Les vrais ressorts de la motivation

La motivation au travail n’a pas disparu, ce sont ses ressorts qui ont évolué. Les gratifications financières perdent de leur pertinence au profit d’une quête de reconnaissance de ses compétences et de réalisation personnelle.
Les processus psychologiques qui créent traditionnellement la motivation au travail semblent avoir perdu leur efficacité. Et stimuler la motivation est devenu l’une des préoccupations majeures des cadres et des spécialistes de ressources humaines. L’explication la plus souvent invoquée pour expliquer ce changement est que la population active a évolué et le travail perdu sa « centralité » dans l’échelle des valeurs. De fait, la moitié des personnes interrogées par Les Échos en 2005 ont dit qu’elles cesseraient volontiers de travailler si on leur garantissait leur revenu actuel. Mais la situation est plus complexe et plus diversifiée que ce constat pourrait le faire penser.

 

 

Mobiliser les sources de motivation interne

Il se trouve encore, et nous en avons tous rencontrés, beaucoup de gens dévoués et des bénévoles, de plus en plus nombreux, qui sont certainement motivés. Ce n’est donc pas la nature humaine qui a changé, c’est le travail, son contenu, les rôles qu’il suppose, les compétences qu’il demande, les carrières qu’il implique… Il faut se rendre à l’évidence : ce sont les bouleversements actuels du monde du travail qui diversifient les sources de motivation. Les progrès technologiques, les NTIC, la mondialisation de l’économie forcent à repenser les processus psychologiques qui construisent la motivation.

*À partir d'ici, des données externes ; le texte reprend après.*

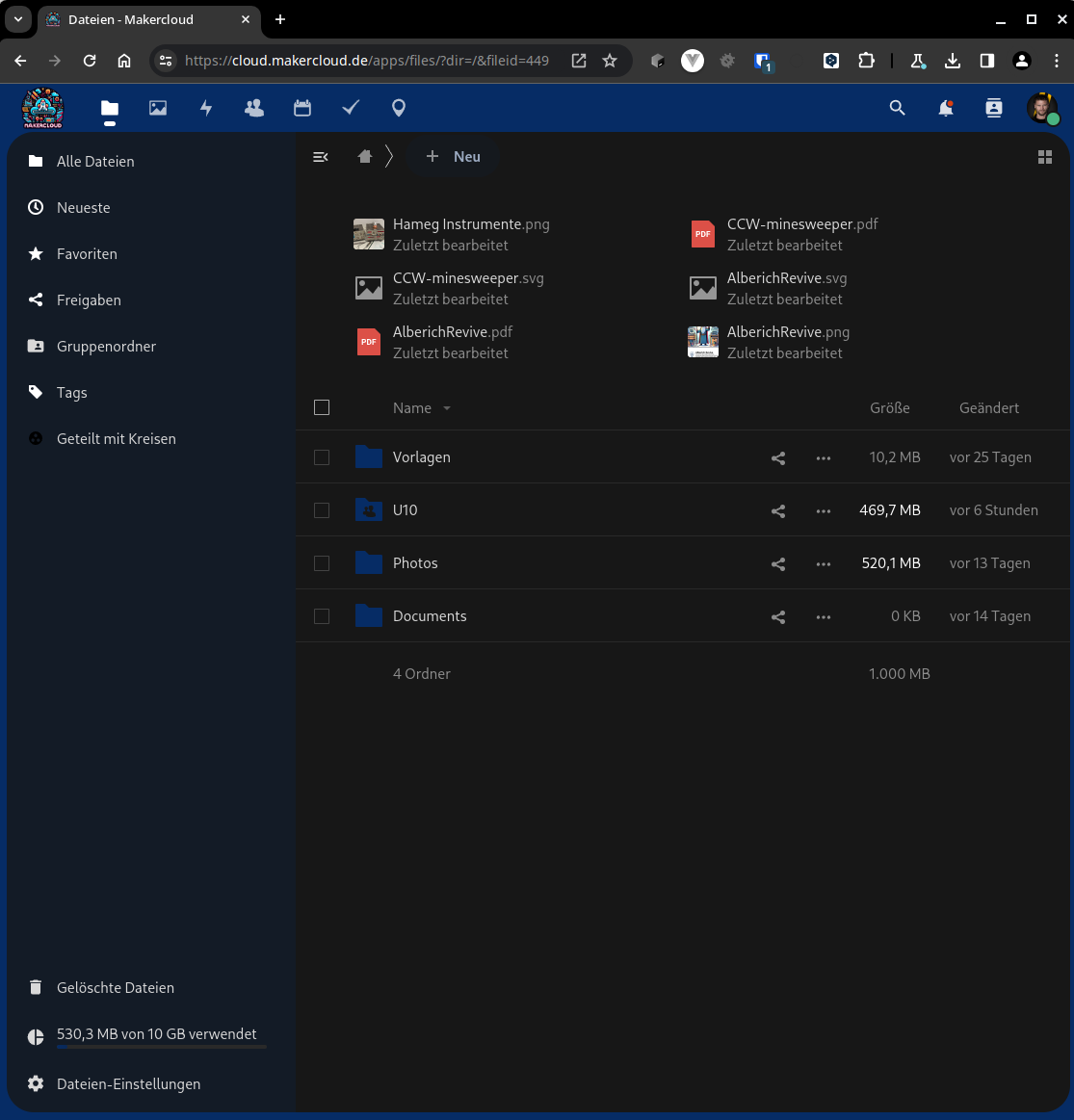1074x1120 pixels.
Task: Open Gelöschte Dateien
Action: [116, 987]
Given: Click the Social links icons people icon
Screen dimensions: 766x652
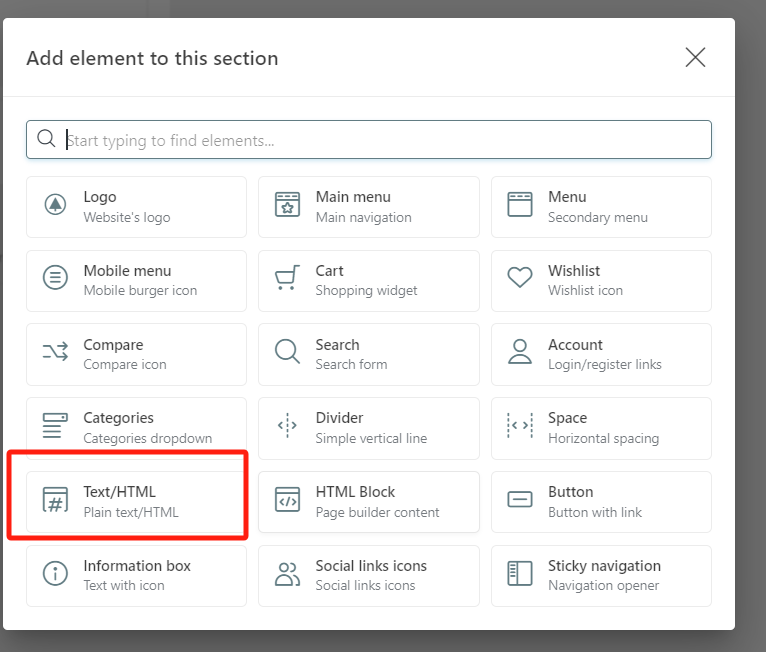Looking at the screenshot, I should click(288, 573).
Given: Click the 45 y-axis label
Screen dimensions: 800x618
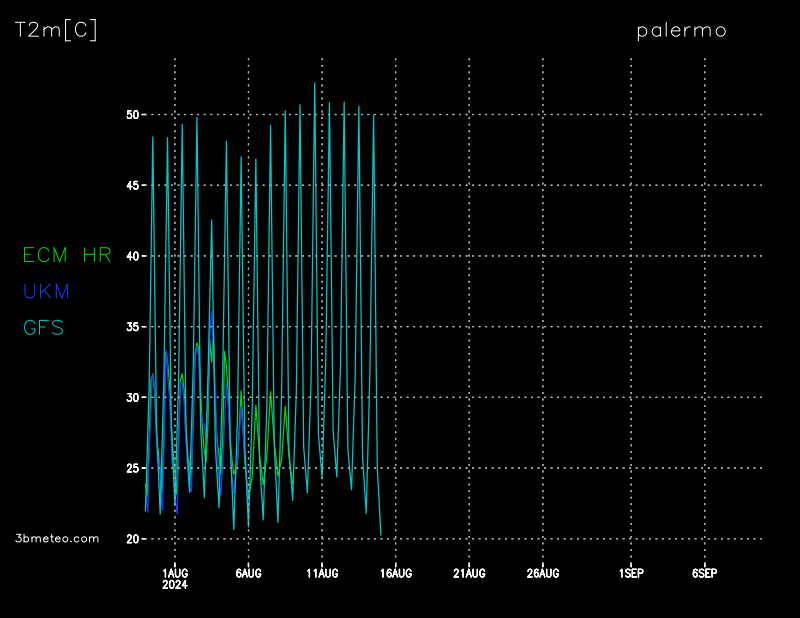Looking at the screenshot, I should click(132, 186).
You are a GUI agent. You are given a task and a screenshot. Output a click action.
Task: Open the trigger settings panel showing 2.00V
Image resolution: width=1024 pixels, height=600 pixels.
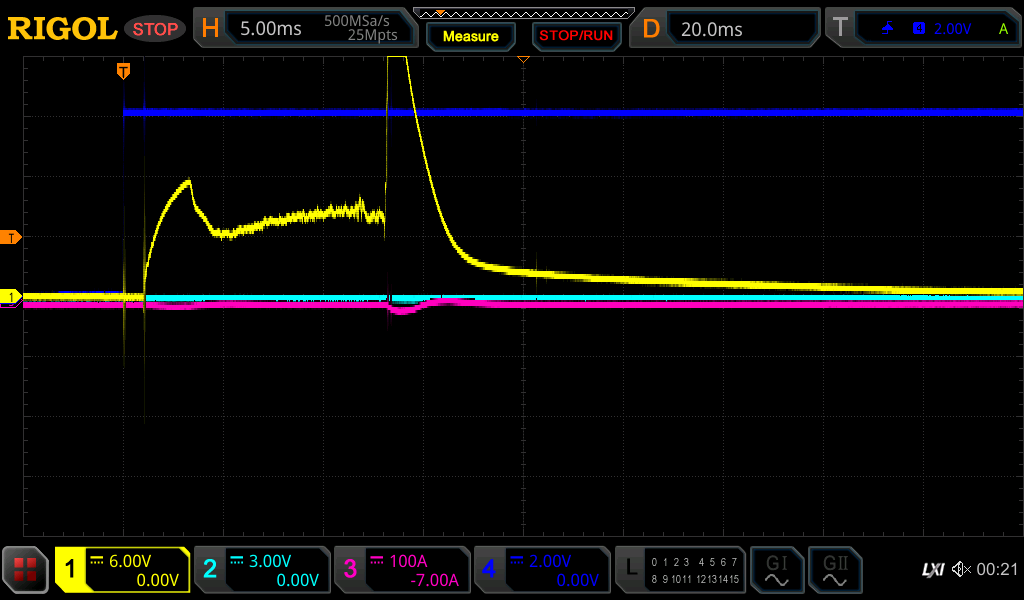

Pour mieux la comprendre, il faut analyser les mécanismes traditionnels de la motivation au travail. Pendant des décennies, on a géré la motivation par un échange entre le travail accompli et les récompenses. Frederick Taylor l’avait très bien expliqué : pour motiver un ouvrier à adopter une méthode de travail plus efficace, il suffisait, pensait-il, de lui promettre un « petit » avantage financier. Ce qui suppose une motivation fondée sur les récompenses externes, c’est-à-dire sur un échange entre le travail accompli et un avantage matériel. Mais gérer des récompenses externes devient de plus en plus difficile dans le monde du travail actuel pour toutes sortes de raisons. Ainsi, mesurer objectivement le mérite individuel n’est pas possible chaque fois que le travail se fait en équipe. Et l’évaluation est subjective pour les métiers de service, alors qu’ils constituent actuellement la majorité des emplois dans les pays développés. Or le recours à des évaluations subjectives est toujours contestable. On en connaît bien les imperfections : l’accord entre les notateurs est faible, la prudence les pousse à utiliser des notes moyennes, les notes sont stables d’une année à l’autre et souvent régies par des contraintes négociées… Même si la récompense financière reste centrale, si la majorité des travailleurs accordent une grande importance aux salaires, primes et autres avantages, sa base n’est plus toujours opérationnelle. À cela s’ajoute une évolution profonde des conditions de travail qui contribue à faire perdre le sentiment d’être compétent et de jouer un rôle bien identifié et valorisant dans l’activité économique. Dans le travail en équipe, il devient en effet, plus difficile d’identifier la valeur de sa contribution ; la hiérarchie connaît mal le détail des compétences de ses subordonnés ; le travail fait moins appel aux connaissances individuelles et plus aux ressources informatiques, moins aux habiletés manuelles développées par l’apprentissage et plus au fonctionnement cognitif. « L’orgueil » de son métier et de son savoir-faire, fondé sur une réalisation identifiable par soi et par les autres, se fait ainsi de plus en plus rare.